Erfahrungen gegen Studien
Das Psoriasis-Netz kritisiert seit langem, dass es keine wissenschaftlichen Auseinandersetzung zwischen Befürwortern und Kritikern der Fumaderm-Therapie gibt. Es bleibt uns Patienten überlassen, wem wir mehr vertrauen. Die Befürworter verweisen vor allem auf langjährige klinischen Erfahrungen mit sehr vielen Patienten und der Therapieempfehlung in den Leitlinien. Niemand bezweifelt, dass Fumaderm bei schwerer und mittelschwerer Psoriasis wirken kann, wenn auch die Zahl der Therapieabbrecher hoch ist. Aber heutzutage muss durch verblindete und Placebo-kontrollierte Studien nachgewiesen werden, wie gut ein Medikament wirkt und wie sicher es ist. Erfahrungen gelten in der evidenzbasierten Medizin als eher unsicherer Beweis. Genau solche Studien fehlen aber für Fumaderm. Es ist zugelassen worden zu einer Zeit, in der solche Studien nicht verlangt wurden.
Völlig ausgeblendet wird, mit welchen Argumenten in allen anderen Ländern die Fumarsäureester-Therapie abgelehnt wird.
Interessenkonflikte
Die Befürworter berufen sich auf die Leitlinie zur Therapie der Psoriasis vulgaris. Darin ist die Therapie mit Fumarsäureester ausdrücklich vorgesehen. Die Mediziner der Stiftung Warentest berufen sich ausdrücklich nicht auf Leitlinien, sondern nur auf wissenschaftliche Fachliteratur und Bewertungen von „Institutionen, die im Auftrag des Gesetzgebers“ wirken. Denn Leitlinien stehen unter dem Verdacht, von der Pharmaindustrie beeinflusst zu sein. Das gilt auch für die Psoriasis-Leitlinie, wie die Arzneimittelkommission der Deutschen Ärzteschaft in einer Expertise 2012 feststellte. Viele ihrer Autoren pflegen intensive geschäftliche Beziehungen zu Pharmafirmen. Auf der Gutachterliste der Stiftung Warentest dagegen stehen prominente Namen von Medizinern, die zu den wenigen tatsächlich völlig unabhängigen gehören.
Was sicher ist
Klar ist inzwischen, dass der eigentliche Wirkstoff gegen Psoriasis und Multiple Sklerose (MS) das Dimethylfumarat ist. 2006 sollte ein Medikament mit nur diesem einen Fumarat das Kombinationspräparat Fumaderm ablösen. Dafür lagen aussagekräftige Daten aus klinischen Studien zur Therapie der Psoriasis vor. Als sich herausstellte, dass es auch sehr gut bei MS hilft, wurde die Vermarktung für die Schuppenflechte eingestellt. 2013 kam es als Tecfidera auf den europäischen Markt. Es ist nur für MS zugelassen. Psoriatiker werden stattdessen weiterhin mit dem weniger verträglichen Fumaderm behandelt.

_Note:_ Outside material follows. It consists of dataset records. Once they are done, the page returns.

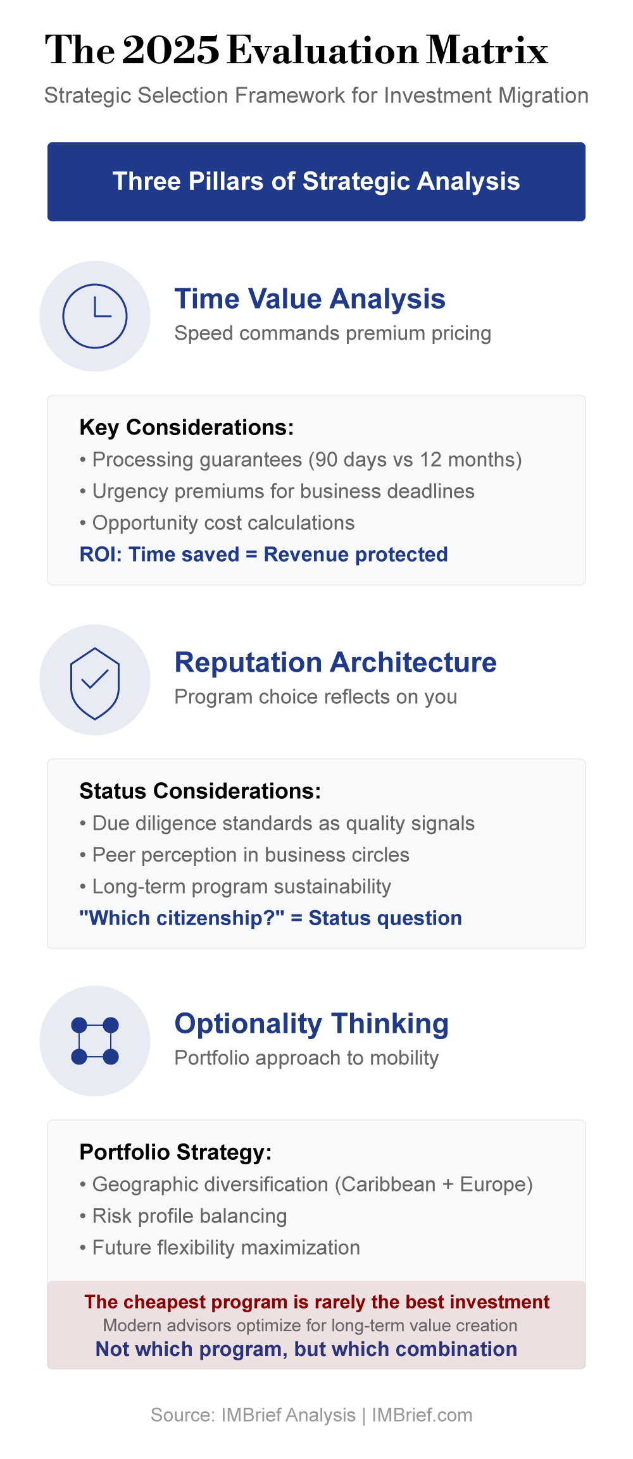Click the main title The 2025 Evaluation Matrix

tap(296, 49)
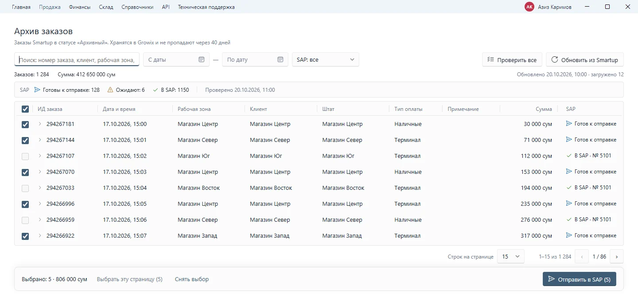Click the АК user avatar icon
Image resolution: width=638 pixels, height=298 pixels.
(x=529, y=7)

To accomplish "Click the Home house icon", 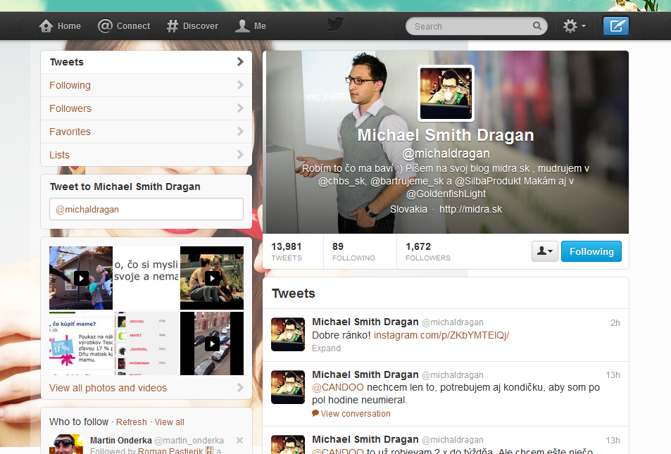I will (x=46, y=26).
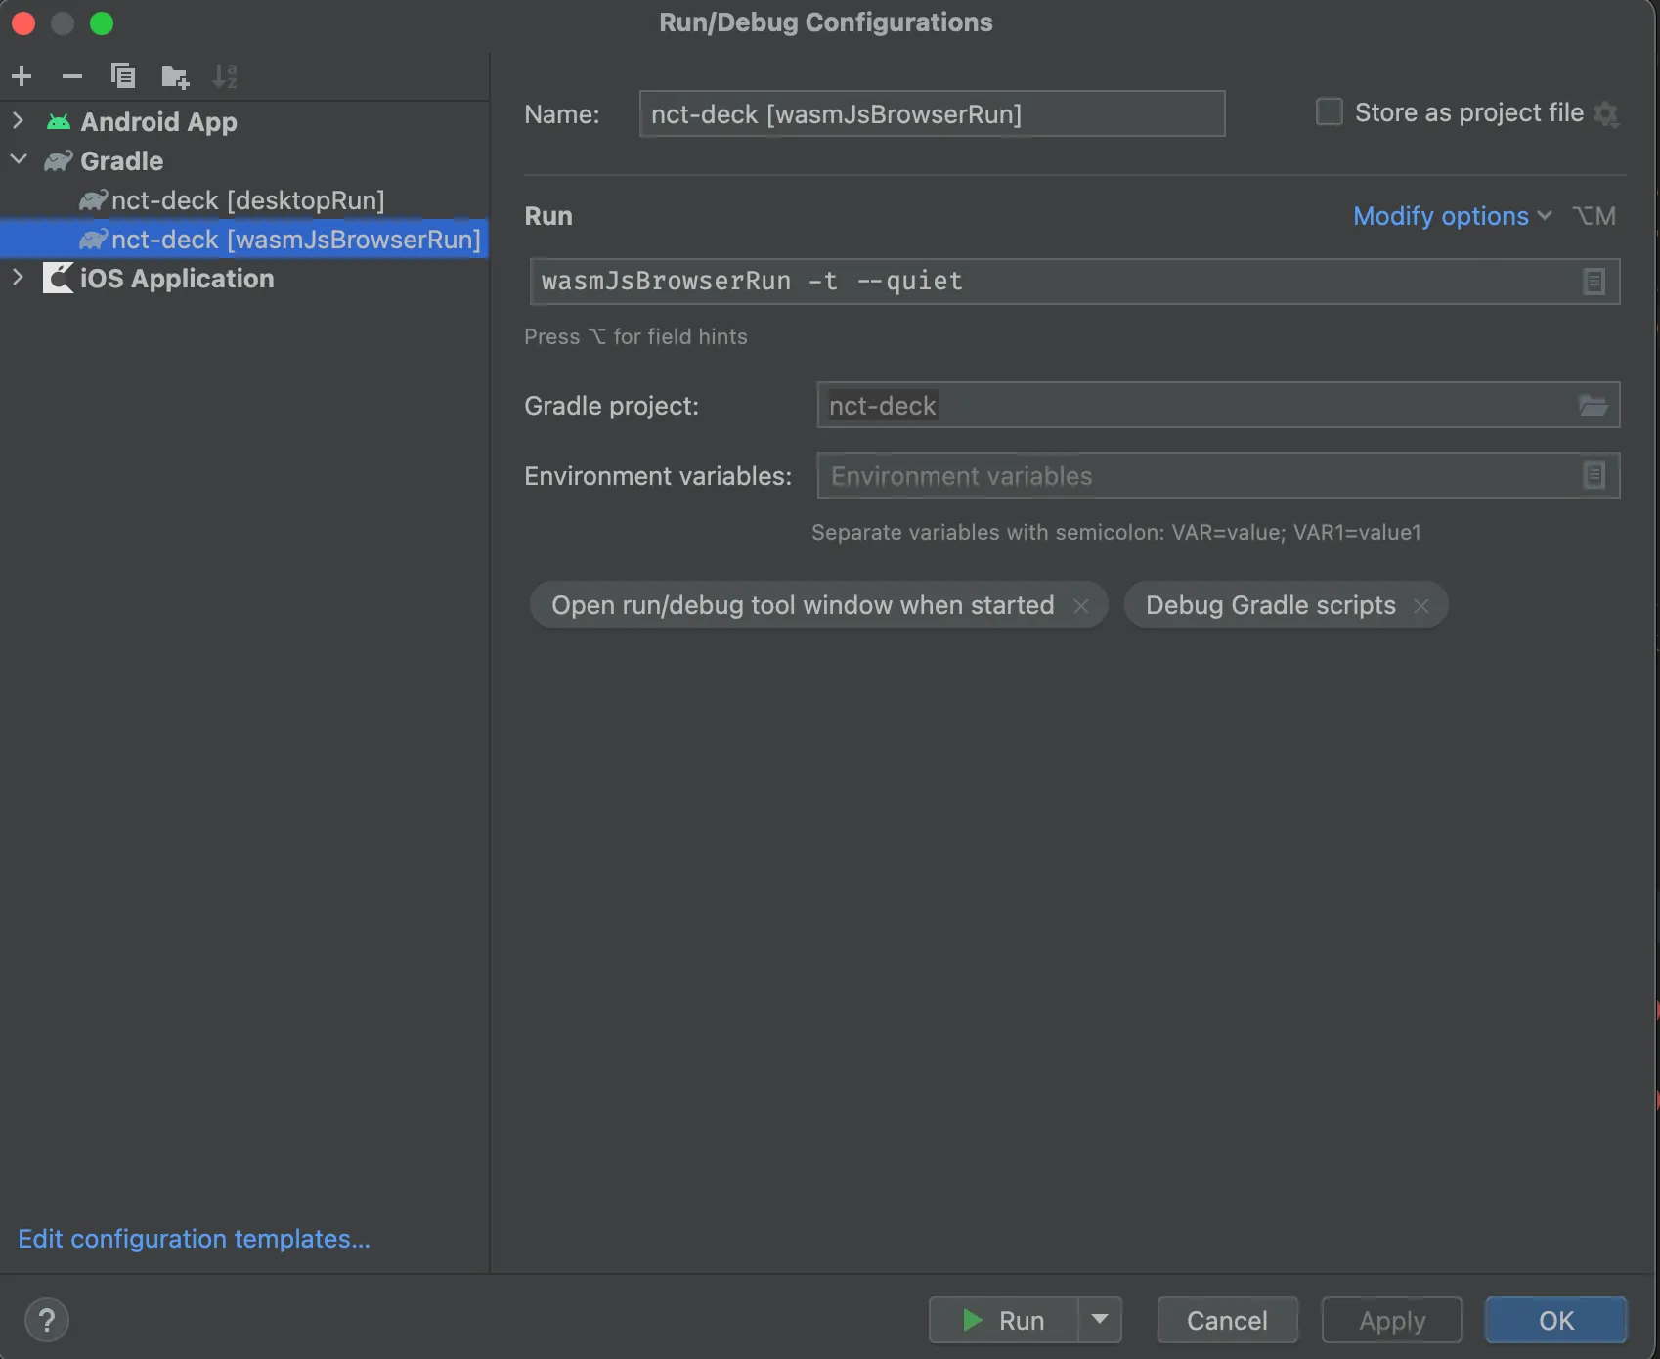This screenshot has width=1660, height=1359.
Task: Click the Copy Configuration icon
Action: point(123,76)
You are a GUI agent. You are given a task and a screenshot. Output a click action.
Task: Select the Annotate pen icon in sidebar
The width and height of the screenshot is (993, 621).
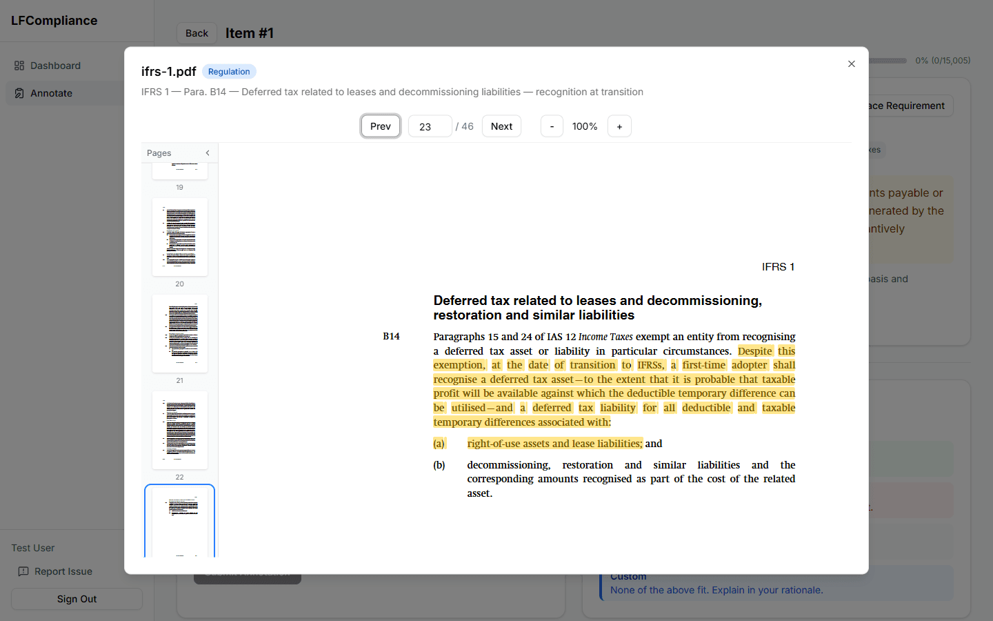19,93
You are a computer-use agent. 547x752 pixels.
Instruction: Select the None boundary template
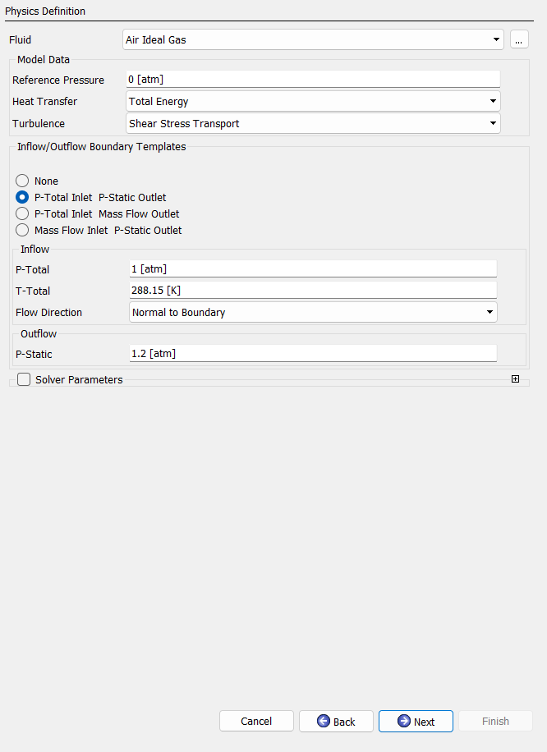tap(22, 181)
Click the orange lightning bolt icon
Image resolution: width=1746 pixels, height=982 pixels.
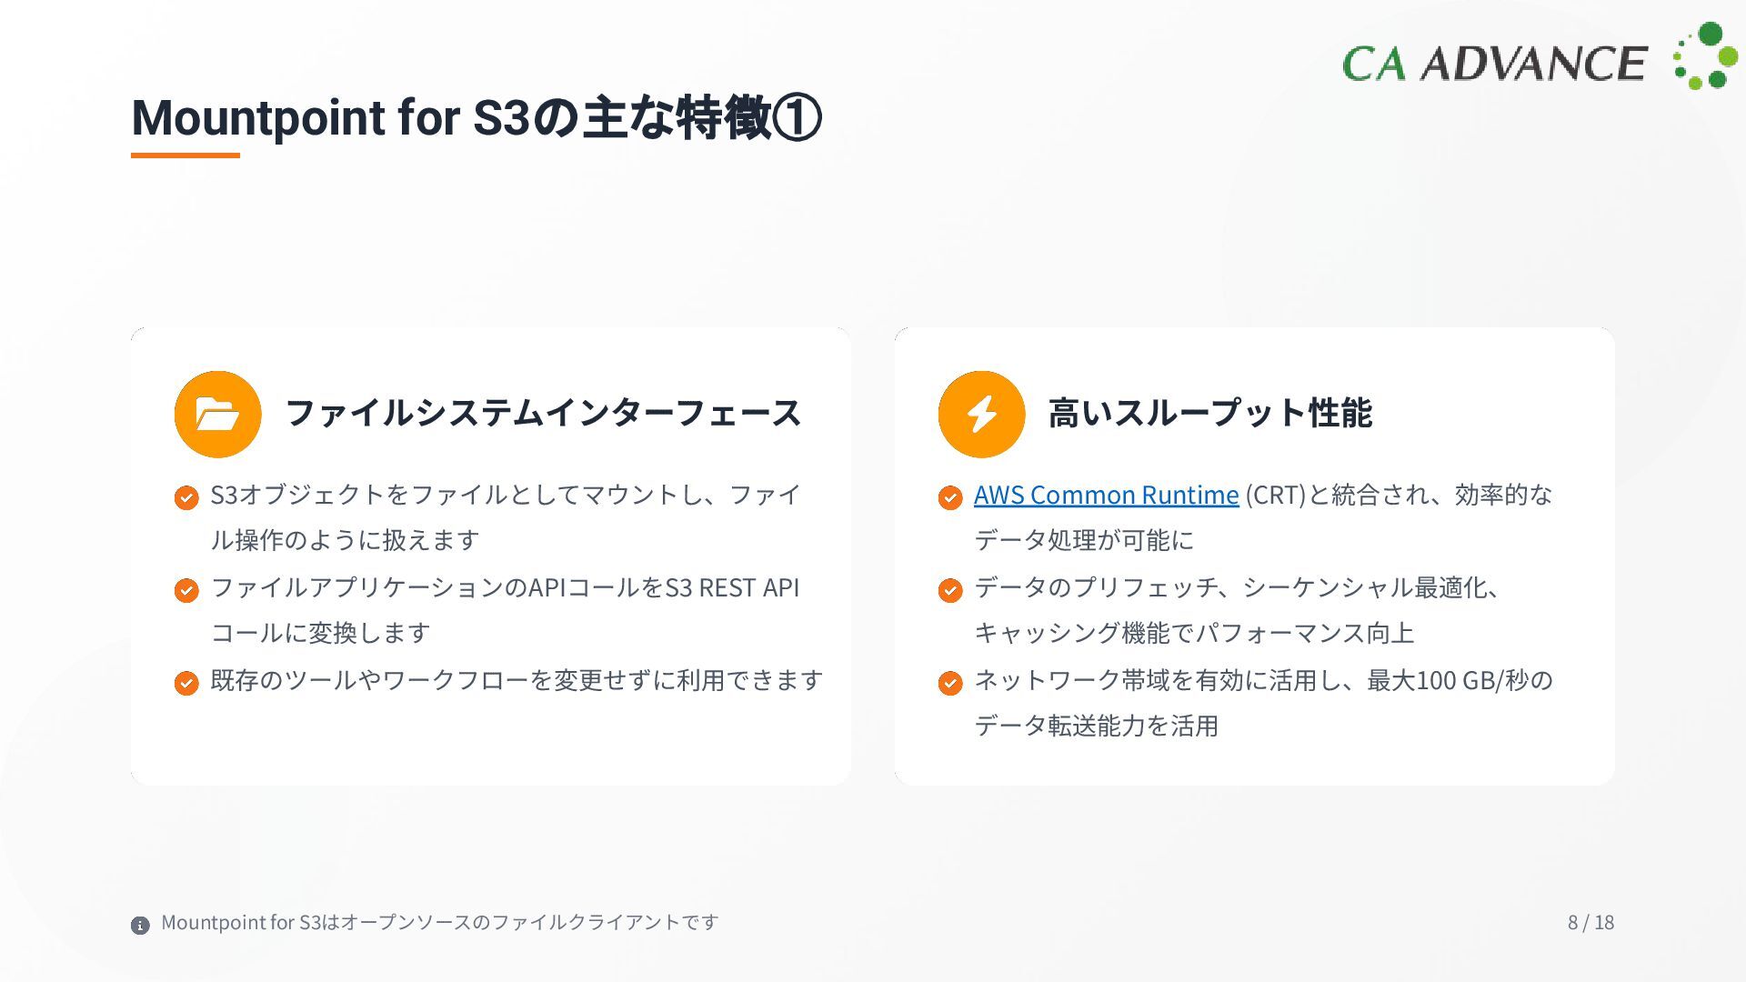[981, 414]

Biogen teilte uns mit, dass man versuche wissenschaftlich zu ergründen, weshalb bei manchen Patienten die Lymphozyten-Anzahl derart stark abfällt. Es gäbe aber bisher noch keine gesicherten Erkenntnisse.
Fazit
Patienten, die mit Fumaderm behandelt werden, sollten nicht in Panik verfallen. Aber sie sollten wissen, dass das Mittel nicht nur harmlose Nebenwirkungen haben kann. Wie bei anderen immunsuppressiven Mitteln müssen die Blutwerte genau und regelmäßig kontrolliert werden. 2 bis 3 Prozent können an einer schweren Lymphopenie erkranken. Die aber kann behandelt werden, solange sie rechtzeitig erkannt wird. In Zukunft muss unbedingt geklärt werden, ob sich eine lebensgefährliche PML auch dann entwickeln kann, wenn die Leukozyten-Zahl im Normalbereich bleibt. Bisher habe sich die Beteiligten dazu in Schweigen gehüllt.